Audiobook recordings in French were selected from 3 chapters of Les Miserables (http://librivox.org/les-miserables-tome-2-by-victor-hugo-1008/), and Le Dernier Jour d’un Condamne (http://archive.org/details/VictorHugo). The 4 sections were read by 4 different talkers (2 female). The total duration of the recordings was 64 minutes and the duration of each book chapter varies between 12 and 21 minutes. Additionally, the French materials also include short passages from the EUROM corpus, which is detailed below.

Seven European Languages

Materials include all the short passages from the EUROM corpus, which are in 7 different languages, i.e. Danish, Dutch, English, French, German, Norwegian, and Swedish. The corpus includes 60-64 speakers for each language. Three to five passages were recorded for each speaker and additional 15-20 passages were recorded from 10 of the speakers for each language. The total duration of recordings ranges from 44 minutes to 130 minutes across the 7 languages.

All speech recordings were resampled to 16 kHz.

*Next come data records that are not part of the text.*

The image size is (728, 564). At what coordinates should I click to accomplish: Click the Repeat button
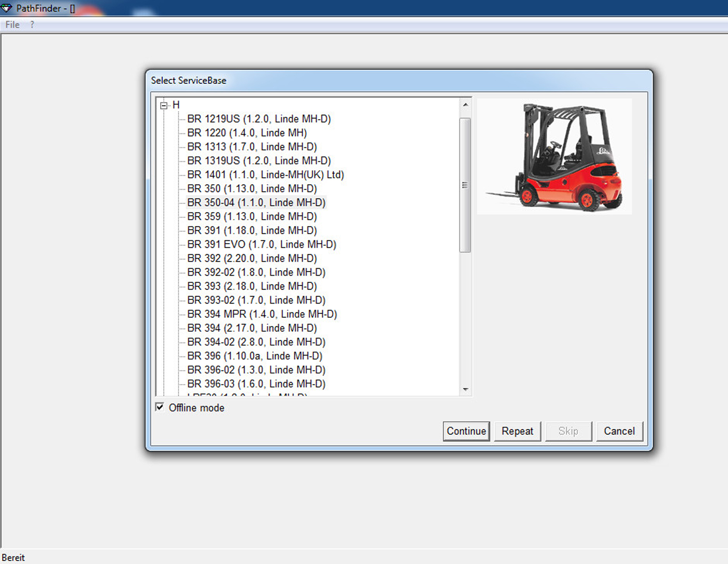tap(517, 431)
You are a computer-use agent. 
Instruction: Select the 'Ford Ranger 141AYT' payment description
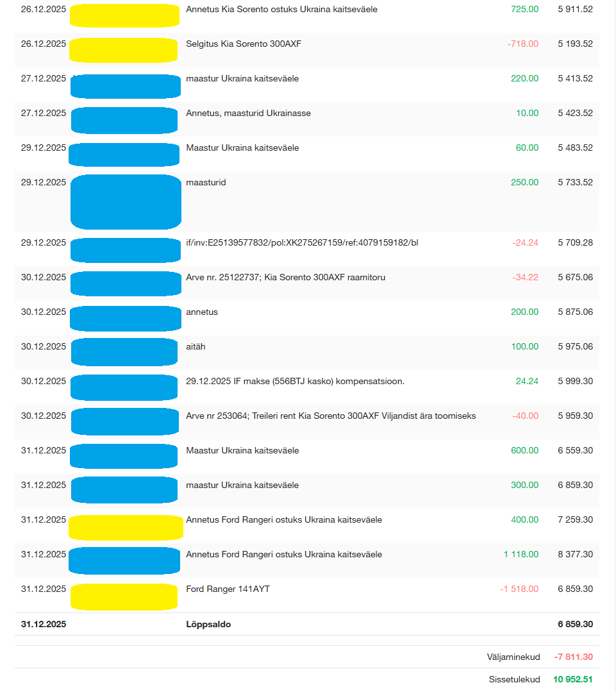(228, 589)
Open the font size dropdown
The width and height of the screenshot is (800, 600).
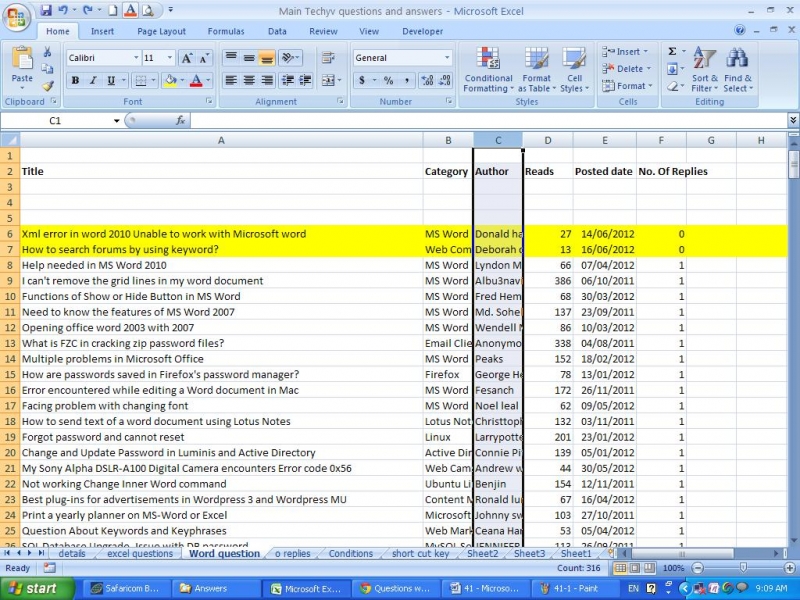170,58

All recordings not from a standard speech corpus were judged as natural and representative of American English, French, or Mandarin English by a native speaker of the language. Figure 1A shows the auditory spectrogram simulated using a cochlear model (26) for a 3 second excerpt of the audiobook materials from each of the three languages.

Musical Materials

Single instrument materials

Single instrument music was analyzed for six instruments: violin, viola, cello, bass, guitar, and piano. Table S1 shows the different instruments analyzed, the duration of material for each instrument, representative composers whose work was included in the analysis, and one example piece for each instrument (for a full catalog of musical pieces included in this study, please see Appendix). Figure 1B shows the auditory spectrogram simulated using a cochlear model for a 3 second excerpt of music from each of the instruments analyzed.

Ensemble recordings

Table S2 shows the different genres analyzed, duration of material for each genre, composers whose work was included in the analysis, and one example piece for each genre. (Of the three genres analyzed, symphonic and jazz were purely instrumental music, while rock was instrumental plus vocals.) Figure 1C shows the auditory spectrogram simulated using a cochlear model for a 3 second excerpt for each of the ensemble musical categories analyzed.

Recordings for tempo analysis

Twenty-five excerpts of music with a clear beat were chosen, which span a wide range of tempi (55 – 190 BPM) and ranged in duration from 60 s to 286 seconds (average duration = 163 s). Most excerpts combined instruments and vocals (five were purely instrumental). These excerpts were selected by co-author HB, an amateur drummer (11 years experience), who verified that each except had a steady tempo and who determined the tempo of each excerpt by drumming along with it.

Temporal Envelopes

The temporal envelope was extracted using a cochlear model (26). The model filters the sound signal into 128 frequency bands, evenly distributed over a logarithmic frequency scale between 180 Hz and 7 kHz (Fig. 2). In each band, in order to extract the temporal envelope, the filtered sound signal is half-wave rectified, smoothed by a single-pole low-pass filter with a time constant of 8 ms, squared, and then decimated to 100 Hz (22).

Modulation Spectrum

A Discrete Fourier Transform (DFT) was applied to each narrowband power envelope. Before the DFT, the sentence-level recording was cut or zero padded to 6 seconds in duration and longer speech/music recordings were cut into 6-second duration samples. No smoothing window was applied. The modulation spectrum is the absolute value of the Fourier coefficients weighted by the modulation frequency. If the Fourier coefficient is denoted as s(f), the modulation spectrum is f^1/2|s(f)|. The modulation spectrum created in this way is equivalent to filtering the temporal envelope using a logarithmically spaced filter bank and calculating the root mean square value (RMS) of the output of each filter, which is the traditional way of calculating the modulation spectrum (22, 53). The final modulation spectrum is the RMS over the carrier frequency bands and is normalized by its maximal value between 0.25 and 32 Hz. The modulation spectrum is finally averaged within each corpus by calculating the RMS value.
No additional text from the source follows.